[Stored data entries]

++++

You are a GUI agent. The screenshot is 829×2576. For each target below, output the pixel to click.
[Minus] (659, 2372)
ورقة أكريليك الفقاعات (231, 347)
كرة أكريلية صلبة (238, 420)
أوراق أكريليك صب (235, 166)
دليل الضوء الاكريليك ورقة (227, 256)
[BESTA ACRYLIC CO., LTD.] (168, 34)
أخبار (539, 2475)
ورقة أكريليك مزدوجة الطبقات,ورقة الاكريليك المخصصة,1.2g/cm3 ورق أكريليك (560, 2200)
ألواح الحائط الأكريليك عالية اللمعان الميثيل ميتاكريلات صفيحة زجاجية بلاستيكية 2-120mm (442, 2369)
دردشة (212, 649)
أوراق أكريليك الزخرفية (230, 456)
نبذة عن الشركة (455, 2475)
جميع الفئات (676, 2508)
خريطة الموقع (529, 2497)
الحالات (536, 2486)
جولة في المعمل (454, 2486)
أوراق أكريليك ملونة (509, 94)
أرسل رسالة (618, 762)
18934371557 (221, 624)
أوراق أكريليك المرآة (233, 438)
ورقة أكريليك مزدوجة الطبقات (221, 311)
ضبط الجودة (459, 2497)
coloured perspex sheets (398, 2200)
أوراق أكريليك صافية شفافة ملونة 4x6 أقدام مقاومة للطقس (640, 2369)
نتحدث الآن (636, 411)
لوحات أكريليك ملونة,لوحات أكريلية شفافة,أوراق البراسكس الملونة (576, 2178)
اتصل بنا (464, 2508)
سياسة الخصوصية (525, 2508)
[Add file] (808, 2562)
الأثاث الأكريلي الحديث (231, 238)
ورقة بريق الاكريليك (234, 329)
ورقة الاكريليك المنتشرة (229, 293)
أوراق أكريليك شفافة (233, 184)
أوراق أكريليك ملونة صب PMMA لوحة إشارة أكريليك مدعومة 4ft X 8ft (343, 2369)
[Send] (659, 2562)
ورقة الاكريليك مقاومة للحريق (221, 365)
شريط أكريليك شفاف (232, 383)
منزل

++++

What the exercise asks ->
Exactly the lines from the one with "coloured perspex sheets (398, 2200)" through the end of the entries, both included, should be written out, and no others.

Solution to this task ->
coloured perspex sheets (398, 2200)
أوراق أكريليك صافية شفافة ملونة 4x6 أقدام مقاومة للطقس (640, 2369)
نتحدث الآن (636, 411)
لوحات أكريليك ملونة,لوحات أكريلية شفافة,أوراق البراسكس الملونة (576, 2178)
اتصل بنا (464, 2508)
سياسة الخصوصية (525, 2508)
[Add file] (808, 2562)
الأثاث الأكريلي الحديث (231, 238)
ورقة بريق الاكريليك (234, 329)
ورقة الاكريليك المنتشرة (229, 293)
أوراق أكريليك شفافة (233, 184)
أوراق أكريليك ملونة صب PMMA لوحة إشارة أكريليك مدعومة 4ft X 8ft (343, 2369)
[Send] (659, 2562)
ورقة الاكريليك مقاومة للحريق (221, 365)
شريط أكريليك شفاف (232, 383)
منزل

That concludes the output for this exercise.